Ruth's reply was a model of Quaker plain-speaking: 'I'm a birthright Friend,' she said somberly, 'and in sixty-plus year of living, way has never opened in front of me.' She paused, and I started sinking into despair. Was this wise woman telling me that the Quaker concept of guidance was a hoax? Then she spoke again, this time with a grin: 'But a lot of way has closed behind me, and that's had the same guiding effect.' (Letting Your Life Speak)

********

_Your tasks_.
1. In the passage about Ruth and Quaker guidance, what does Ruth call herself?
2. Continue the passage about Ruth and Quaker guidance from its final sentence.
The rows that come next are separate material with no connection to the passage about Ruth and Quaker guidance.

_Information supplied_.
********

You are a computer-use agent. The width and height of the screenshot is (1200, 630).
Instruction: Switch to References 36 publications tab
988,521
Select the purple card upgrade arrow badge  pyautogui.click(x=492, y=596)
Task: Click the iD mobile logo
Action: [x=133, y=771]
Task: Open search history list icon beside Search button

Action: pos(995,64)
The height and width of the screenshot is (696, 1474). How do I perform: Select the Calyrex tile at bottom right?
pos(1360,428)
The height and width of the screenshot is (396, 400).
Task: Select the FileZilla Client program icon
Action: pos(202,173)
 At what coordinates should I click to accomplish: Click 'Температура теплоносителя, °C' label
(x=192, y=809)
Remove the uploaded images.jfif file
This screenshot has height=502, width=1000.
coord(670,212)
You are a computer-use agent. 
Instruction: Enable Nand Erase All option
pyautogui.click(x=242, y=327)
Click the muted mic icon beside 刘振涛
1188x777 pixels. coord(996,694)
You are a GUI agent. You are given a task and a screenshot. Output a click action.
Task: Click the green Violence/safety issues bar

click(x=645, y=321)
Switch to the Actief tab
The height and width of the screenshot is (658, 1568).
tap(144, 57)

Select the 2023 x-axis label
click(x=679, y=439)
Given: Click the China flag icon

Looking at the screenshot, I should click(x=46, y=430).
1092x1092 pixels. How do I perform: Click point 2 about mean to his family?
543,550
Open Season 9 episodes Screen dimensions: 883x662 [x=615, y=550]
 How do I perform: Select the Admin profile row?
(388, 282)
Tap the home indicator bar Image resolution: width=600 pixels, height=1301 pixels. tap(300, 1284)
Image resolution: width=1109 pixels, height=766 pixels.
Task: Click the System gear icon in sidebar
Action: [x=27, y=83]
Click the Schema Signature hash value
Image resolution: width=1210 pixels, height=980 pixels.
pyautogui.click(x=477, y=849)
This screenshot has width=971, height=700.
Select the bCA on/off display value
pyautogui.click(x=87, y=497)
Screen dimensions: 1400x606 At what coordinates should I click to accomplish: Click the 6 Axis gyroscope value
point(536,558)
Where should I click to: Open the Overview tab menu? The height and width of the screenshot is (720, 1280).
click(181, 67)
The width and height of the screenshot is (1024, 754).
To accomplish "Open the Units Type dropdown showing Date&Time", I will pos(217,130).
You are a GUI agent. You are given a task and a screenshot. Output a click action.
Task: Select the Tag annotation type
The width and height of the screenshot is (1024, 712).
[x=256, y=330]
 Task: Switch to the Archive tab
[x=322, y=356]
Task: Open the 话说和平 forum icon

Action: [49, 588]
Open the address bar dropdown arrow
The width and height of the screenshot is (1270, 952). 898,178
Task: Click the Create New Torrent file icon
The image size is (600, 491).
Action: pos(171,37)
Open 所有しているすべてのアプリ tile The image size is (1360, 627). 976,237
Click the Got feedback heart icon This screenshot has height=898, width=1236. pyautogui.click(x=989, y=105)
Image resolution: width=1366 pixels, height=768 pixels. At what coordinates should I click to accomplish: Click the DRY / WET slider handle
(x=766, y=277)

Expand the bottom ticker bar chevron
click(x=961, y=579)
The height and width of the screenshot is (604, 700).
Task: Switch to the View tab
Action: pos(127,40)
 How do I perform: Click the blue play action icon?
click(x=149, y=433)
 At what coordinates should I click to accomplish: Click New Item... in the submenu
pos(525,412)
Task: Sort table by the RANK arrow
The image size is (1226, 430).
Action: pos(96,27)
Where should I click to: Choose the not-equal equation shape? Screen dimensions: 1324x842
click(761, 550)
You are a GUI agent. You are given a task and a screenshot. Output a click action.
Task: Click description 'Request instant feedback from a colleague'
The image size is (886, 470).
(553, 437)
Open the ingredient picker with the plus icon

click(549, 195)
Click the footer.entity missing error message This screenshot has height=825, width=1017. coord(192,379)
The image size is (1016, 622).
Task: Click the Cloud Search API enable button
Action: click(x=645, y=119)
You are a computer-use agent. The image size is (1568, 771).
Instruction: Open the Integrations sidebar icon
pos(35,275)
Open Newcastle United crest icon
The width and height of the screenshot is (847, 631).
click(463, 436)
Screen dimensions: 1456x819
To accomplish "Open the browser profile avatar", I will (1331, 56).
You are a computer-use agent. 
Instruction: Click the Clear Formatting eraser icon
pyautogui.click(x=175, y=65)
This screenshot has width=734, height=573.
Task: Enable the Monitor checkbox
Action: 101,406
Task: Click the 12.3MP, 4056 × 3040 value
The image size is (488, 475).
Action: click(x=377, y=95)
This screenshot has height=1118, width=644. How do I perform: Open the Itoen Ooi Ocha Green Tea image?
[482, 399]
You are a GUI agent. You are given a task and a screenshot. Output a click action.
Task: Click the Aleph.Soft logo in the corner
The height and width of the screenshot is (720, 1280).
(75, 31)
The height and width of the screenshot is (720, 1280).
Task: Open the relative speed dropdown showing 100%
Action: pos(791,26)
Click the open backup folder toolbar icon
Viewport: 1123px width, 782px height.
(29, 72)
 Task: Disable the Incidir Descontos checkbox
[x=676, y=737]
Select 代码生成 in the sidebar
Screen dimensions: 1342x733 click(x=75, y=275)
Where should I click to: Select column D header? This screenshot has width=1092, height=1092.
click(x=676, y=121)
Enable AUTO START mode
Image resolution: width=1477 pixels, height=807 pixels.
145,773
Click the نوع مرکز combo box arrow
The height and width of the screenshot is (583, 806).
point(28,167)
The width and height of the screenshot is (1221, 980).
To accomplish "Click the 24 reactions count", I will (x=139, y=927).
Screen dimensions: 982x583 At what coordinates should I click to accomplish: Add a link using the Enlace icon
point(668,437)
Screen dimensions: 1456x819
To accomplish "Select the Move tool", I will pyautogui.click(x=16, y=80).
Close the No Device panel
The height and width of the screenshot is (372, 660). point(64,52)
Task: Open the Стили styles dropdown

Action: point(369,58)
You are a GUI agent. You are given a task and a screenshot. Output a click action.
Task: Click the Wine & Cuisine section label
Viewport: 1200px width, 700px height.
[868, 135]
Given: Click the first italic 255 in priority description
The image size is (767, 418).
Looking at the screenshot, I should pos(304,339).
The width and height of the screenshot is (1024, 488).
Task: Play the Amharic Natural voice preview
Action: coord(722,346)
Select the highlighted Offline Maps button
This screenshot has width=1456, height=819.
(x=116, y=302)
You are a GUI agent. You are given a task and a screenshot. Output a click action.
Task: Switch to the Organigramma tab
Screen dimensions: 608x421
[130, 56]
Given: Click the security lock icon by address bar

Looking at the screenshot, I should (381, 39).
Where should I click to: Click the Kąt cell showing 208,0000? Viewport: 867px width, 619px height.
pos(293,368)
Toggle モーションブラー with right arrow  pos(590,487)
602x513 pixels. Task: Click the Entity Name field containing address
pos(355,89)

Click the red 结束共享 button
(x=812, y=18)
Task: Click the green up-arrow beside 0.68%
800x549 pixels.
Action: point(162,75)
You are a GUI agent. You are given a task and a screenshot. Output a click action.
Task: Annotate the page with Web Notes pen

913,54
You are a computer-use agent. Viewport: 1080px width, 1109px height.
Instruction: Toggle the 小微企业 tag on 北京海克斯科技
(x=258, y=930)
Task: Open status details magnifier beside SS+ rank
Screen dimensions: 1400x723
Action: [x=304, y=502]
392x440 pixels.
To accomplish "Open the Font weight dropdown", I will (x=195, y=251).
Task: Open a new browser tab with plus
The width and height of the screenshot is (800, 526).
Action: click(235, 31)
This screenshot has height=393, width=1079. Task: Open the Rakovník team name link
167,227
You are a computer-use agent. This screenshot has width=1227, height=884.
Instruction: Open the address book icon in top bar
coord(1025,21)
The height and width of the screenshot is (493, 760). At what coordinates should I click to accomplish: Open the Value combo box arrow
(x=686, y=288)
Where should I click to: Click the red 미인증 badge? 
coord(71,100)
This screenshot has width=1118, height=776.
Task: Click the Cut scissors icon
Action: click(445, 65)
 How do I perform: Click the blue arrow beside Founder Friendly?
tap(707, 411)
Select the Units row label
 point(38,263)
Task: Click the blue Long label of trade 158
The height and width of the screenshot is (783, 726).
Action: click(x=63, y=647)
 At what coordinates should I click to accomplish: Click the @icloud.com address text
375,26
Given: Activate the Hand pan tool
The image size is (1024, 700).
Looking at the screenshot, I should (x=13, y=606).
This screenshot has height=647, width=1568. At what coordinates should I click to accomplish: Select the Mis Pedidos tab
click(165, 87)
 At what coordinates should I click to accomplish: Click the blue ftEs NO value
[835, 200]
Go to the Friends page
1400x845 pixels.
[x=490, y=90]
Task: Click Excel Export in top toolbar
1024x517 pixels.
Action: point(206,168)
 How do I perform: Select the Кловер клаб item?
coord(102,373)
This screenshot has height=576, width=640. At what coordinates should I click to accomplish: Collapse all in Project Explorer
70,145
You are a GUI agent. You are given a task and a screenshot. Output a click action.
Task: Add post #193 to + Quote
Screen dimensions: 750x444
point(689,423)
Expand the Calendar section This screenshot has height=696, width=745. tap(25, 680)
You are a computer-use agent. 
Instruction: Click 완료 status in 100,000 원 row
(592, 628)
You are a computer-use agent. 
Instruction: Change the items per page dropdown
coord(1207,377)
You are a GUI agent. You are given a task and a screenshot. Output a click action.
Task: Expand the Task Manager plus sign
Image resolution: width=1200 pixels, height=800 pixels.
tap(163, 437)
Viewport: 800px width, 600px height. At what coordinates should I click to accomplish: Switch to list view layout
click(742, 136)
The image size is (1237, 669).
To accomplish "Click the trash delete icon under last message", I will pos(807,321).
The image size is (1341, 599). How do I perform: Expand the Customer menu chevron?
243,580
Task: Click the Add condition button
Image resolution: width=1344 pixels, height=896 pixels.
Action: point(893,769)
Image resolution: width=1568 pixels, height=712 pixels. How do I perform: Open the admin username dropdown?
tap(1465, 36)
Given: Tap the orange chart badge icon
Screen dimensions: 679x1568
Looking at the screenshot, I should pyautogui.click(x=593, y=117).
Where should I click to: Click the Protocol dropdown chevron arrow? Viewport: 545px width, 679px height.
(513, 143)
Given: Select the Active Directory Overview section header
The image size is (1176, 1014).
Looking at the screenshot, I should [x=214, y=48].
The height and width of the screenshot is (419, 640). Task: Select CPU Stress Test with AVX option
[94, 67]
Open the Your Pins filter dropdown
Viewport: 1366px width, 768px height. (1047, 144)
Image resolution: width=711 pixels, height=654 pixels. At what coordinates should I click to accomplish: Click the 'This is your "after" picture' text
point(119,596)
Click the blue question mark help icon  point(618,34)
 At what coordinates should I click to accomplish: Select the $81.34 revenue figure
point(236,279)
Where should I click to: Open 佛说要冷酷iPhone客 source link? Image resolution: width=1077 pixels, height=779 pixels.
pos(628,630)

********

_Answers provided_.
1. A birthright Friend.

2.
            As we go forward into the life of faith, into the life we are called, the more deeply we trust the Spirit, the more way will close behind us. The way of dedicated individualism, the way of over-consumption, the way of anxiety and fear, the way of dehumanizing strangers and alienating neighbors—the way of Christ leads 180 degrees away from all of this and as you walk into one, the other closes behind you. This is real. This is the truth. Be not afraid.